Erosion des valeurs
Les listes seront déposées ce mardi avant midi. Mais c’est bien lundi soir que les alliances pour le second tour de l’élection au Conseil d’Etat vaudois se jouaient. Si les partis bourgeois avaient la banane dimanche, leur succès doit être relativisé. En tous les cas en ce qui concerne l’exécutif. Certes, la PLR Christelle Luisier a réussi à se faire élire au premier tour. Remarquable pour une personne entrée à l’exécutif vaudois il y a deux ans seulement. Pour le reste, rien n’est joué, loin de là. La droite a visiblement réussi à convaincre sa base de voter compact. Cela explique qu’une quasi-inconnue comme la centriste Valérie Dittli se retrouve à la septième place.
Une telle logique de bloc a pu être observée ailleurs. Genève avait vécu une période monocolore – sept sièges trustés par la droite – durant la législature 1993-1997. Avec un système électoral certes différent à l’époque, la majorité qualifiée à 33% pour l’emporter qui avait alors cours avait permis ce coup de force. Cette discipline de partis risque de s’éroder au deuxième tour.

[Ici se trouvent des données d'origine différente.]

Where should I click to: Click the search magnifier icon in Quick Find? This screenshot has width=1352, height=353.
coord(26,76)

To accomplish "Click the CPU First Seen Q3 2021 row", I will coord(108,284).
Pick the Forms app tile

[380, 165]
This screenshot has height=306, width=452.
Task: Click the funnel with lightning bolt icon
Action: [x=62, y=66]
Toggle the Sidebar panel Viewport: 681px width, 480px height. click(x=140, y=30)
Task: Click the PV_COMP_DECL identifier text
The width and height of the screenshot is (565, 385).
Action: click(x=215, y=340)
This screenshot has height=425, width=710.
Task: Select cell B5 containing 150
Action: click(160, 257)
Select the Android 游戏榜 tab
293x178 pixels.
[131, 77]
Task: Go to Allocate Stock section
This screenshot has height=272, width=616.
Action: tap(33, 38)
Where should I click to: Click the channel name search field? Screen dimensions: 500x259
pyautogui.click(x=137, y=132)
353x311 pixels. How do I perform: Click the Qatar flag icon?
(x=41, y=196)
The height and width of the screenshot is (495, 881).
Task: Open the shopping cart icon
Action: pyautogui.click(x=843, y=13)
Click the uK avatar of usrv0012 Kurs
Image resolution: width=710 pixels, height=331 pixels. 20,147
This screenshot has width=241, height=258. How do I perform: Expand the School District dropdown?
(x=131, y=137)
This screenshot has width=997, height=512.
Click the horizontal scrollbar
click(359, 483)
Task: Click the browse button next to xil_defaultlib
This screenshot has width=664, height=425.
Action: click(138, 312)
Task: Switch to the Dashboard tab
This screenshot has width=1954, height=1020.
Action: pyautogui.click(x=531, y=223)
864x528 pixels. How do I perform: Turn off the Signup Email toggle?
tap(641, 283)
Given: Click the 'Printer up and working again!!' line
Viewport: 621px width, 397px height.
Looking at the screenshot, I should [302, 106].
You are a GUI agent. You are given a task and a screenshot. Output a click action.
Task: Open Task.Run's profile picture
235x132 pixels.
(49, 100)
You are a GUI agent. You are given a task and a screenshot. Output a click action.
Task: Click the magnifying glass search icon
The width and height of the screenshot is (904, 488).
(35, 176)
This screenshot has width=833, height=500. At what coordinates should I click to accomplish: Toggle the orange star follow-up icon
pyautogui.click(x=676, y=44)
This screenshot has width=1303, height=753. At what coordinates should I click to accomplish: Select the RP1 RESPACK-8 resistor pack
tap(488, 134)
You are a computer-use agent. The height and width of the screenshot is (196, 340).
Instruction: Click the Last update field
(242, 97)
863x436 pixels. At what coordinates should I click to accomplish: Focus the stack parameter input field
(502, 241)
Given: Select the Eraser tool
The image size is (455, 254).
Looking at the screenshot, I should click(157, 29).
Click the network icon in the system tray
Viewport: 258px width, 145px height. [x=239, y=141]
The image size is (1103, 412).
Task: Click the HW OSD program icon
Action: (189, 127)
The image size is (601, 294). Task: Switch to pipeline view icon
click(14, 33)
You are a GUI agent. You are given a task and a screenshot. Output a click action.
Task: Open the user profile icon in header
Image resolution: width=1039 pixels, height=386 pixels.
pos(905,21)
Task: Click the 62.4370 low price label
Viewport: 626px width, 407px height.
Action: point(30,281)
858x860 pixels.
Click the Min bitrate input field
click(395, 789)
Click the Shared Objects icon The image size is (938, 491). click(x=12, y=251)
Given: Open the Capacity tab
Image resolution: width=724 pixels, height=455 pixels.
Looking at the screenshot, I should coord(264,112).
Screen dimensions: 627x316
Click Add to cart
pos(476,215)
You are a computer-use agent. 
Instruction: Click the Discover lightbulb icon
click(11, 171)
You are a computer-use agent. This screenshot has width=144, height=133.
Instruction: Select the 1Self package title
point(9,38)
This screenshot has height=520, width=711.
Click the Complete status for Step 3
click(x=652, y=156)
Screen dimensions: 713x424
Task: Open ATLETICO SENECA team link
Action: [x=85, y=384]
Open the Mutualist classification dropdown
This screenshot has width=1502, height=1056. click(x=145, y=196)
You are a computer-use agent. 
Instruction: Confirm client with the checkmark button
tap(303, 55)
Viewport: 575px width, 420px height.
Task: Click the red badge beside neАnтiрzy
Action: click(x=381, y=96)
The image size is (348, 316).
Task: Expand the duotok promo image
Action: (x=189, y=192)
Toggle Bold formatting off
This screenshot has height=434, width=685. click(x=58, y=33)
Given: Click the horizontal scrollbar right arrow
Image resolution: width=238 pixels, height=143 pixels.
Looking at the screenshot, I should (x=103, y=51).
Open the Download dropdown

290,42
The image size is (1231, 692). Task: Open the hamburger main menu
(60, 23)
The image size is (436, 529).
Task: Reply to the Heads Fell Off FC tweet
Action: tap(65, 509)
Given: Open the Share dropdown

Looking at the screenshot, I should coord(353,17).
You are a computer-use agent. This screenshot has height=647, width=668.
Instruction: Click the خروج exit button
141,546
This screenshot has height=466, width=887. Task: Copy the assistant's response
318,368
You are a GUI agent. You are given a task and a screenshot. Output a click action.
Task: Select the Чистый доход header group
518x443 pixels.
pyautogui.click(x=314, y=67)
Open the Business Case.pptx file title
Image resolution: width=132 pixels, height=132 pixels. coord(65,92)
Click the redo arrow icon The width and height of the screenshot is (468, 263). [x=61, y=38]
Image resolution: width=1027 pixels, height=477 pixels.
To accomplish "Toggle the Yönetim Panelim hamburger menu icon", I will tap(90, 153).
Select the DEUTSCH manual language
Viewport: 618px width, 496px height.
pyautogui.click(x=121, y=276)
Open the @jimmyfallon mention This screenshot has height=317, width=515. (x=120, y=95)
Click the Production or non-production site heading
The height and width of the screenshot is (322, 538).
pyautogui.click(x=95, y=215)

Deux enjeux à gauche. Remobiliser un électorat qui est allé à la pêche. Surtout dans les bastions progressistes, comme la Ville de Lausanne avec un peu plus de 31% de participation seulement. Un bilan de l’action gouvernemental de la majorité rose-vert s’impose: l’écoute des mouvements sociaux pèche par excès de modestie. Deuxième inconnue: la personnalité de l’udéciste en position éligible va-t-elle servir de repoussoir, avec une tendance centripète qui se manifeste souvent dans les seconds tours (au premier tour on choisit, au deuxième on élimine)? Michaël Buffat est le plus à droite des élus romands à Berne. Ce n’est pas vraiment un agrarien qui part à la reconquête du siège de Jean-Claude Mermoud, perdu en 2011, mais bien plus un représentant de l’aile blochérienne. Cela suffira-t-il à remobiliser le peuple de gauche, et particulièrement les 7% de voix qui se sont portés sur le candidat le mieux placé de la gauche radicale, Hadrien Buclin (EàG)? Et quid de l’électorat vert’libéral? Celui-ci se retrouve à la croisée des chemins.
Cet alignement de partis qui se disent centristes sur l’extrême droite est une tendance lourde et n’est pas une particularité vaudoise. Genève joue la même douteuse partition. Tout est bon pour obtenir une majorité, quitte à jeter par-dessus bord le noyau dur de ses valeurs. Cela se paiera cash, bien sûr. Mais pas par celles et ceux qui jouent à ce jeu macabre: ce sont bien les classes laborieuses et les minorités qui ont du souci à se faire.
Ce phénomène est d’ailleurs global: en France, deux partis au moins se disputent cet électorat. Pas de raison qu’il en soit autrement en Suisse. Mais cela mérite une réaction à la hauteur de la gravité des enjeux.